Blends of crystalline polymers and rubbery elastomers are typically prepared by standard mixing techniques. For example, these blends can be prepared by mixing or kneading and heat-treating a crystalline polymer and a rubbery elastomer by utilizing generally known mixing equipment such as a Banbury mixer, a Brabender mixer, an extruder, a kneader, or a mill mixer. These high-temperature mixing procedures, however, have certain drawbacks including high processing costs, polymer degradation and crosslinking, inadequate mixing, as well as various process limitations. Due to the high vinyl content of syndiotactic 1,2-polybutadiene, polymer degradation and crosslinking is a particularly severe problem for mixing syndiotactic 1,2-polybutadiene with elastomers at high temperatures.
Attempts to polymerize 1,3-butadiene into syndiotactic 1,2-polybutadiene within a rubber cement have been hampered by the same catalyst inefficiencies and toxicities mentioned above.
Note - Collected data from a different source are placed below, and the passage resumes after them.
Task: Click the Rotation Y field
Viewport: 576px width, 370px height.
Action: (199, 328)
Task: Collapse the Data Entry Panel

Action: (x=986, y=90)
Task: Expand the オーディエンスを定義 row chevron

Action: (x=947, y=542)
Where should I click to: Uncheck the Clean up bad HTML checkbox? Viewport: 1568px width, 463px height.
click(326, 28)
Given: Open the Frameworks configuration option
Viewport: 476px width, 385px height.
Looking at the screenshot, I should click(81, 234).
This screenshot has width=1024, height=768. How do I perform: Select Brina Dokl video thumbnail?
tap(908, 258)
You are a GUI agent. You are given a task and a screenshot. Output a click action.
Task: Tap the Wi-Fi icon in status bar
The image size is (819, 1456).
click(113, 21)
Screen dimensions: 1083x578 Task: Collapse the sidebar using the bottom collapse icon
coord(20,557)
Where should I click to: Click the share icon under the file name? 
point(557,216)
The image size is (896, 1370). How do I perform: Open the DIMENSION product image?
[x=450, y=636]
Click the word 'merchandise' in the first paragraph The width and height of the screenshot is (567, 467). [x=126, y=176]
For example, U.S. Pat. No. 4,379,889 teaches polymerizing 1,3-butadiene into syndiotactic 1,2-polybutadiene within a rubber cement by using a catalyst system comprising a cobalt compound, a dialkylaluminum halide, carbon disulfide, and an electron donative compound. And, U.S. Pat. No. 5,283,294 teaches a similar process that employs a catalyst system comprising a cobalt compound, an organoaluminum compound, and carbon disulfide. These methods, however, are inferior because the catalyst systems that are employed suffer from the foregoing disadvantages.
Therefore, it would be advantageous to develop a new and significantly improved process for producing blends of syndiotactic 1,2-polybutadiene and rubbery elastomers.